In the final, goals from Shaun Murphy and Craig Foster gave Australia a 2–0 win over New Zealand to record their third OFC title. This also meant that as winners of the Nations Cup, they also qualified for the 2001 FIFA Confederations Cup which was held in South Korea and Japan as representative of the OFC.

==Route to the final==

Australia
Round
New Zealand

Opponent
Result
Group stage
Opponent
Result

COK
17–0
Match 1
TAH
2–0

SOL
6–0
Match 2
VAN
3–1

Group A winner

| Team | Pld | W | D | L | GF | GA | GD | Pts |
|---|---|---|---|---|---|---|---|---|
| Australia | 2 | 2 | 0 | 0 | 23 | 0 | +23 | 6 |
| Solomon Islands | 2 | 1 | 0 | 1 | 5 | 7 | −2 | 3 |
| Cook Islands | 2 | 0 | 0 | 2 | 1 | 22 | −21 | 0 |

Final standings
Group B winner

| Team | Pld | W | D | L | GF | GA | GD | Pts |
|---|---|---|---|---|---|---|---|---|
| New Zealand | 2 | 2 | 0 | 0 | 5 | 1 | +4 | 6 |
| Vanuatu | 2 | 1 | 0 | 1 | 4 | 5 | −1 | 3 |
| Tahiti | 2 | 0 | 0 | 2 | 2 | 5 | −3 | 0 |

Opponent
Result
Knockout stage
Opponent
Result

VAN
1–0
Semi-finals
SOL
2–0

===Australia===
As finalists in the 1998 OFC Nations Cup, and the OFC's top-ranked side, the "Socceroos" were given entry straight into the tournament finals.
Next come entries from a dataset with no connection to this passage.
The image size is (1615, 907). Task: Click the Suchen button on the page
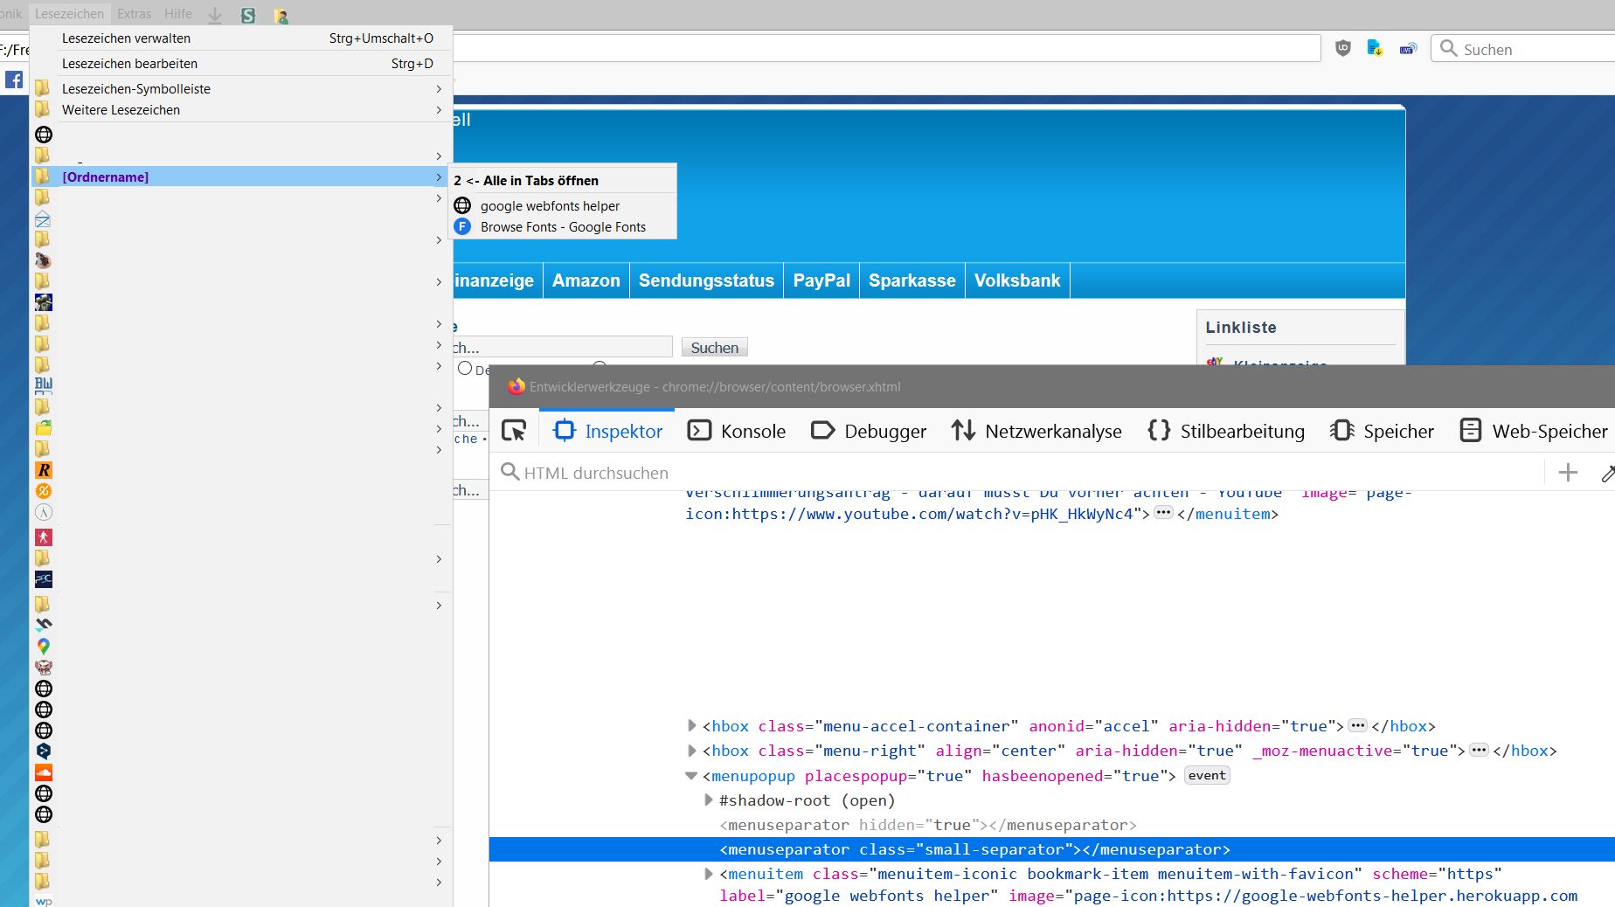(x=714, y=348)
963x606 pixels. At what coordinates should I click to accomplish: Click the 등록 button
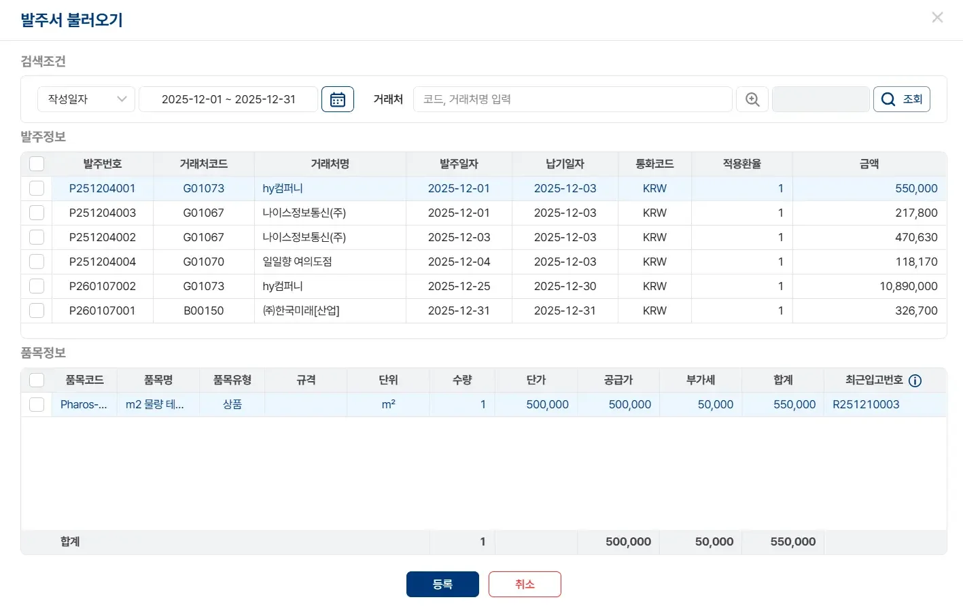pos(442,584)
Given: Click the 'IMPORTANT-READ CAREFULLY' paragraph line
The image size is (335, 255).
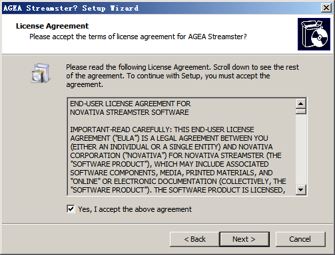Looking at the screenshot, I should [x=162, y=129].
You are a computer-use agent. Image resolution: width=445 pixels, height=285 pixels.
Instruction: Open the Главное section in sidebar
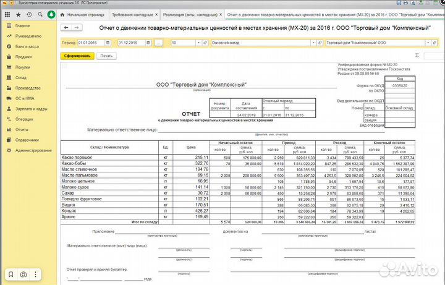point(22,25)
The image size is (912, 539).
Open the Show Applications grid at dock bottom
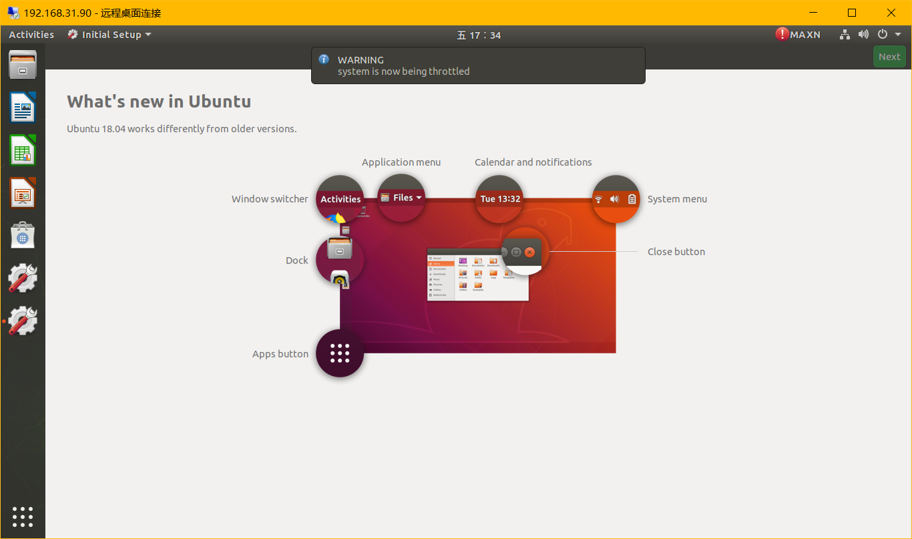[22, 516]
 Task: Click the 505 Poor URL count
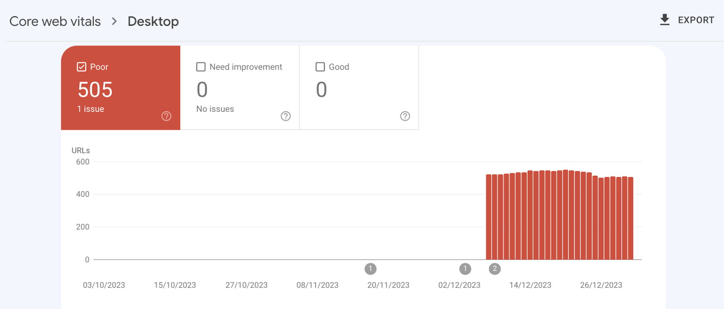pos(95,89)
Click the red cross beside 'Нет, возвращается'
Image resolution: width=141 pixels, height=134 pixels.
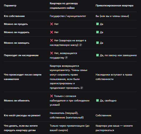[51, 53]
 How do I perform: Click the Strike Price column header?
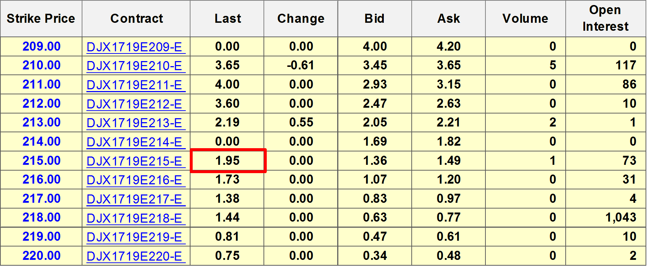pyautogui.click(x=41, y=18)
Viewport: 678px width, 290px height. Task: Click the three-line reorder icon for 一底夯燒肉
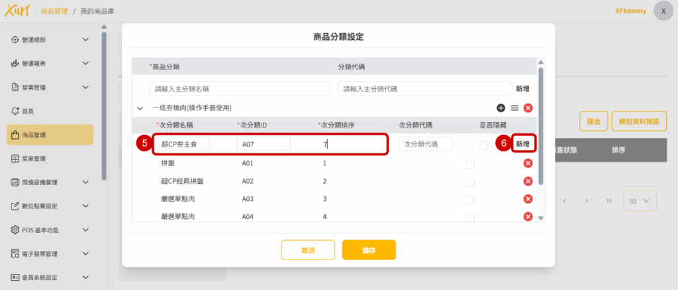(514, 108)
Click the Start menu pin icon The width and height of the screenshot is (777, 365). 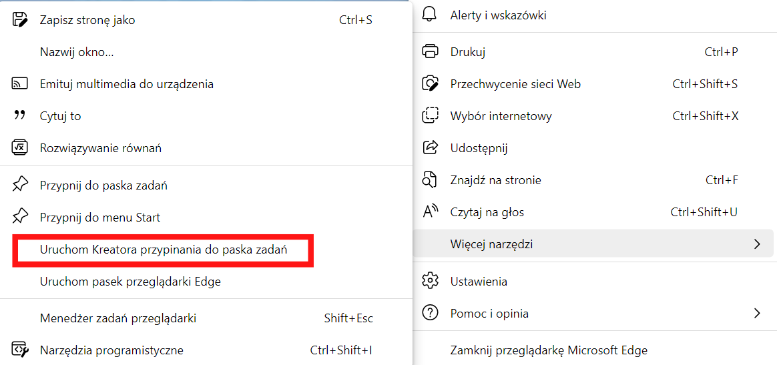[x=19, y=217]
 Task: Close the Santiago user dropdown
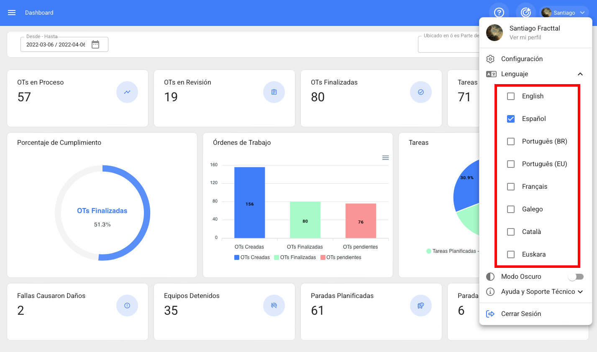(x=582, y=13)
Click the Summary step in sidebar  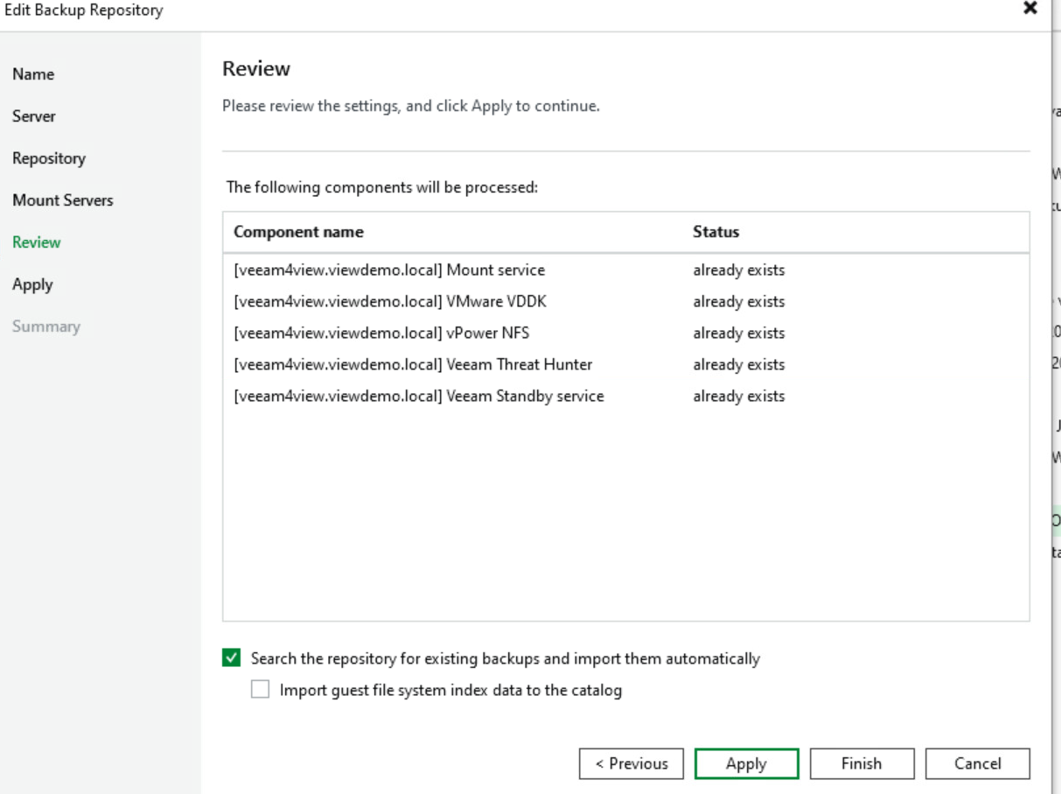click(46, 327)
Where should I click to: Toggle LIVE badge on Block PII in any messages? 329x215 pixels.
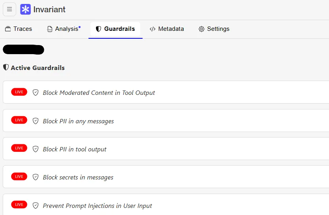click(19, 120)
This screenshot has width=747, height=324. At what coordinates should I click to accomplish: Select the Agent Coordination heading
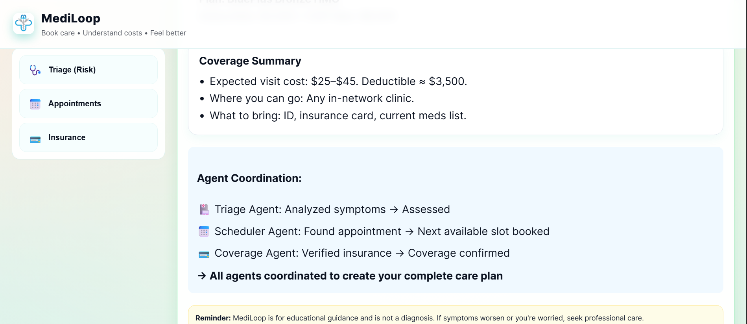coord(249,178)
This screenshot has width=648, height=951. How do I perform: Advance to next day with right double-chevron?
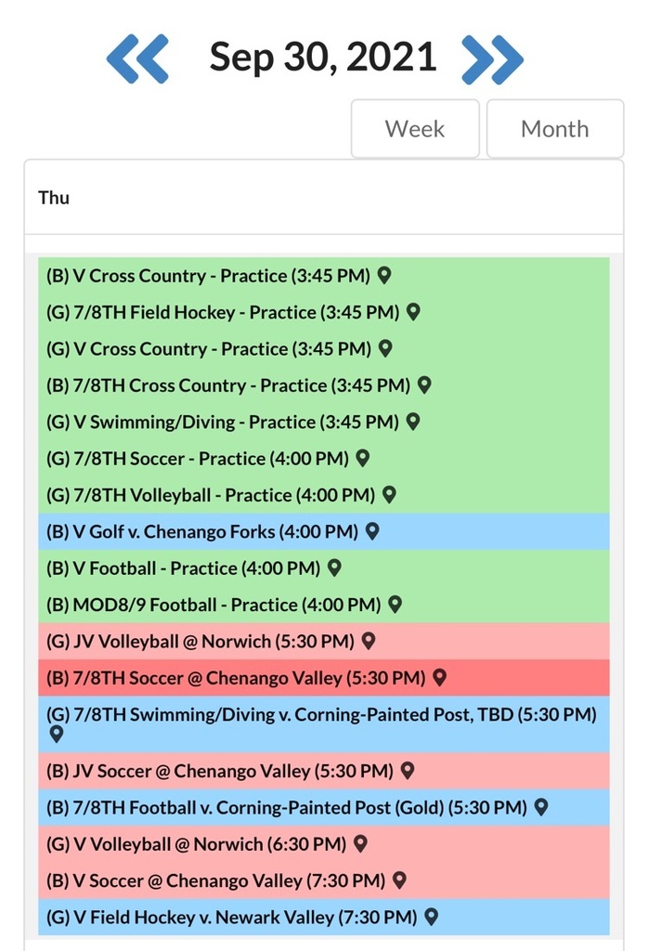[492, 59]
They progressed comfortably through the group stage, accounting for Cook Islands and Solomon Islands comfortably 17–0 and 6–0 respectively. In the semi-final, they played Vanuatu, winning 1–0 in a match that was closer than expected. Australia's Clayton Zane was the tournament's top scorer going into the final, with 5 goals.

===New Zealand===
Like Australia, New Zealand were given direct entry into the tournament finals, as 1998 OFC Nations Cup champions and the OFC's second ranked side. They beat both Tahiti and Vanuatu by 2 goals to progress from the group stage. In the semi-finals, they played Solomon Islands and won 2–0 to move through to the final.

==Pre-match==

===Analysis===
Despite New Zealand having won the 1998 OFC Nations Cup final, Australia went into the game as favourites, ranked 15 spots ahead of New Zealand in FIFA World Rankings.

==Match==

===First half===
Australia was the better side for much of the match, although New Zealand did create some chances. Australia took the lead 5 minutes from half time, as Shaun Murphy scored off a Stan Lazaridis corner.

===Second half===
Australia's ascendency continued, and when Danny Tiatto's cross was finished by Craig Foster midway through the second half, the result was all but secured for Australia.

===Match details===
28 June 2000
Australia 2-0 New Zealand
  Australia: Shaun Murphy 40', Craig Foster 66'

AUSTRALIA:
| GK | 1 | Zeljko Kalac |
| RB | 2 | Kevin Muscat |
| CB | 3 | Shaun Murphy | 40' |
| CB | 5 | Tony Popovic |
| LB | 7 | Danny Tiatto |
| RM | 8 | Stan Lazaridis |
| CM | 4 | Paul Okon |
| CM | 6 | Craig Foster | 66' | |
| LM | 13 | Brett Emerton |
| CF | 9 | David Zdrillic |
| CF | 11 | Paul Agostino | | |
Substitutes:
| MF | 14 | Aurelio Vidmar | | |
| FW | 15 | Clayton Zane | | |
Manager:
Frank Farina
NEW ZEALAND:
| GK | 1 | Jason Batty |
| CB | 2 | Che Bunce |
| CB | 3 | Sean Douglas |
| CB | 5 | Jonathan Perry |
| RWB | 6 | Gavin Wilkinson | | |
| LWB | 18 | Scott Smith |
| CM | 7 | Simon Elliott |
| CM | 10 | Chris Jackson |
| CM | 12 | Mark Atkinson | | |
| CF | 8 | Chris Killen |
| CF | 13 | Kris Bouckenooghe |
Substitutes:
| MF | 16 | Raf de Gregorio | | |
| FW | 9 | Paul Urlovic | | |
Manager:
Ken Dugdale

==Post-match==
Australia's win qualified them for the 2001 FIFA Confederations Cup, and was their third OFC Nations Cup win and their first since 1996.